■ JOUW OPDRACHT ■
Beantwoord alsjeblieft deze vragen over het fragment over angst bij een geïmplanteerde defibrillator:
(a) Hoe kan de ICD volgens het fragment hartritmestoornissen stoppen?
(b) Welk deel van de patiënten heeft tijdens de implantatieperiode een verhoogd angstniveau?
(c) Waarmee vergelijken sommige patiënten de schok van de defibrillator?

### TE LEZEN FRAGMENT ###

Universiteit van Tilburg

15 september 2008

Angst bij geimplanteerde defibrillator ongunstig voor hartpatient

Onderzoek en symposium over psychologische aspecten defibrillator

Mensen die levensbedreigende hartritmestoornissen hebben gehad en mensen met een verhoogd risico op deze stoornissen krijgen een defibrillator geïmplanteerd, een ICD (Implanteerbare Cardioverter Defibrillator). Dit apparaatje voorkomt de ritmestoornissen niet, maar kan ze wel stoppen door bijvoorbeeld een schok af te geven. Een deel van de patiënten is echter zo angstig, dat het hun welbevinden benvloedt en tot nieuwe hartritmestoornissen kan leiden, ontdekte de promovenda Krista van den Broek. Volgens haar moeten angstige ICD patiënten tijdig geidentificeerd en beter begeleid worden.

De ICD is een apparaat dat het hartritme controleert. Bij een levensbedreigende hartritmestoornis zorgt de defibrillator ervoor dat het hart met een schok weer wordt 'goedgezet'. Ondanks de medische voordelen van de ICD heeft de helft van de patienten echter een verhoogd angstniveau tijdens de implantatieperiode, zo blijkt uit het onderzoek van Krista van den Broek. Bij de helft daarvan is het angstniveau na een jaar nog steeds verhoogd. Vooral mensen met een zogenaamde Type D persoonlijkheid (een combinatie van negatieve gevoelens en sociale geremdheid) en mensen die gevoelig zijn voor angst, zijn daar vatbaar voor. Omdat angst verband houdt met het opnieuw optreden van hartritmestoornissen, vindt Van den Broek het van belang dat deze mensen tijdig opgemerkt worden.

De angst die patiënten ervaren beïnvloedt hun welbevinden. Ze maken zich zorgen over wat nog mogelijk is: 'In hoeverre kan ik nog sporten?'. Omdat hartritmestoornissen onvoorspelbaar zijn, vrezen patiënten een schok te krijgen in onhandige situaties, bijvoorbeeld in de auto. Bovendien kan een schok van de defibrillator ook behoorlijk pijnlijk zijn. Van den Broek vertelt dat sommige patienten de schok vergelijken met de trap van een paard in de rug. Patiënten vertonen ook vermijdingsgedrag en blijven misschien liever thuis uit angst dat er iets gebeurt.

### AANGELEVERDE GEGEVENS ###

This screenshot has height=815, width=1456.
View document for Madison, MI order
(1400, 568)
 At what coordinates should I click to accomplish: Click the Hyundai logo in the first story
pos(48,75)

###
### AANGELEVERDE GEGEVENS ###

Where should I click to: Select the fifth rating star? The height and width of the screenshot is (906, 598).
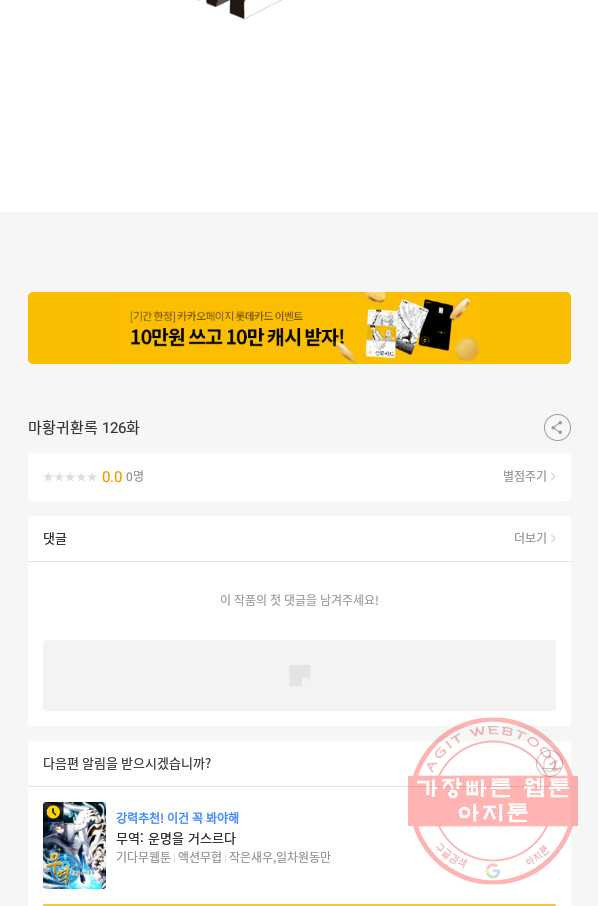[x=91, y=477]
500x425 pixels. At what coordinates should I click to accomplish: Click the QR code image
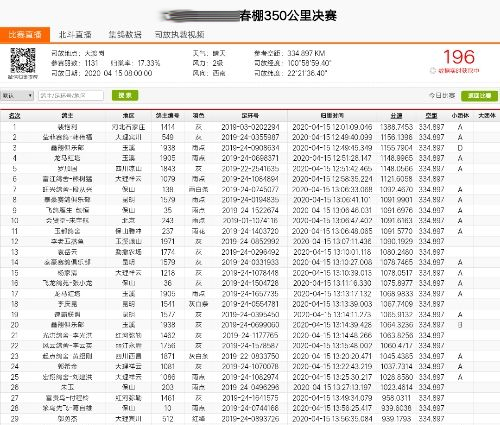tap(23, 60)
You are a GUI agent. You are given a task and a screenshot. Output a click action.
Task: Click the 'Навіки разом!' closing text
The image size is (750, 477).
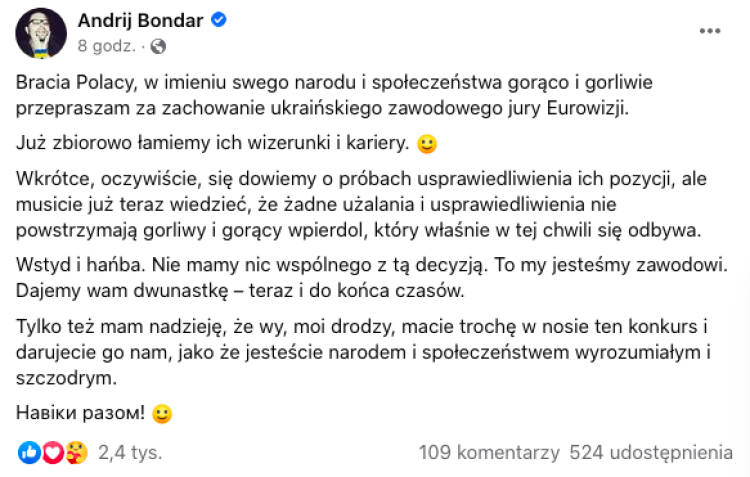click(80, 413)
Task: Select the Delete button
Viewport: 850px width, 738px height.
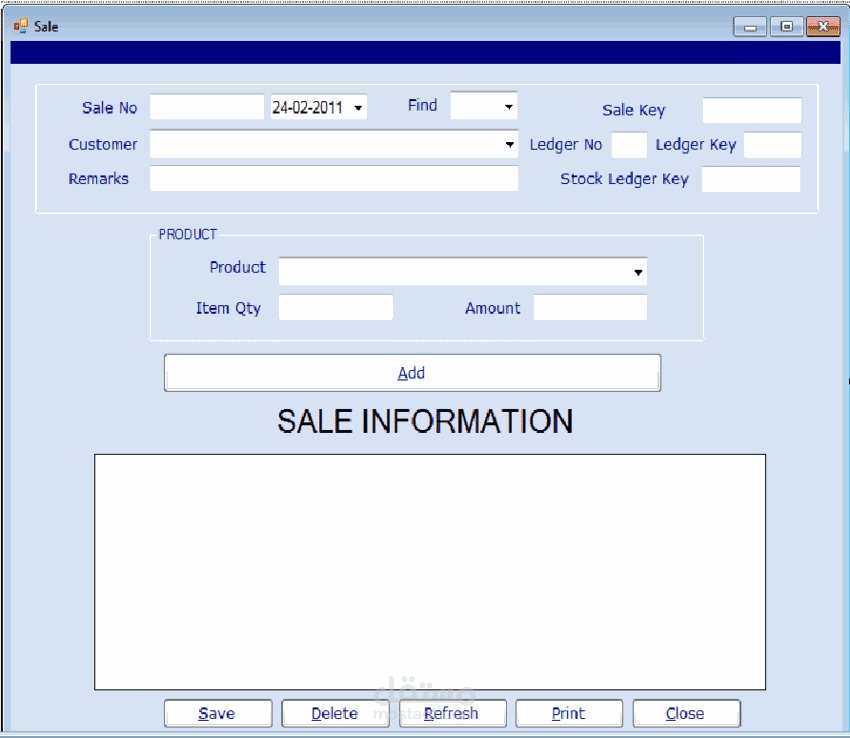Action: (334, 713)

###
### AANGELEVERDE GEGEVENS ###

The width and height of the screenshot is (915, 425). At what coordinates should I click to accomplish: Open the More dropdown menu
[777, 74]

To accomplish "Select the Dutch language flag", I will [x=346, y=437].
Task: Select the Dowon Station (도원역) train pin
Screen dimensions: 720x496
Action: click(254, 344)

###

■ RESULTAAT OPDRACHT ■
(a) Door bijvoorbeeld een schok af te geven.
(b) De helft van de patiënten.
(c) Met de trap van een paard in de rug.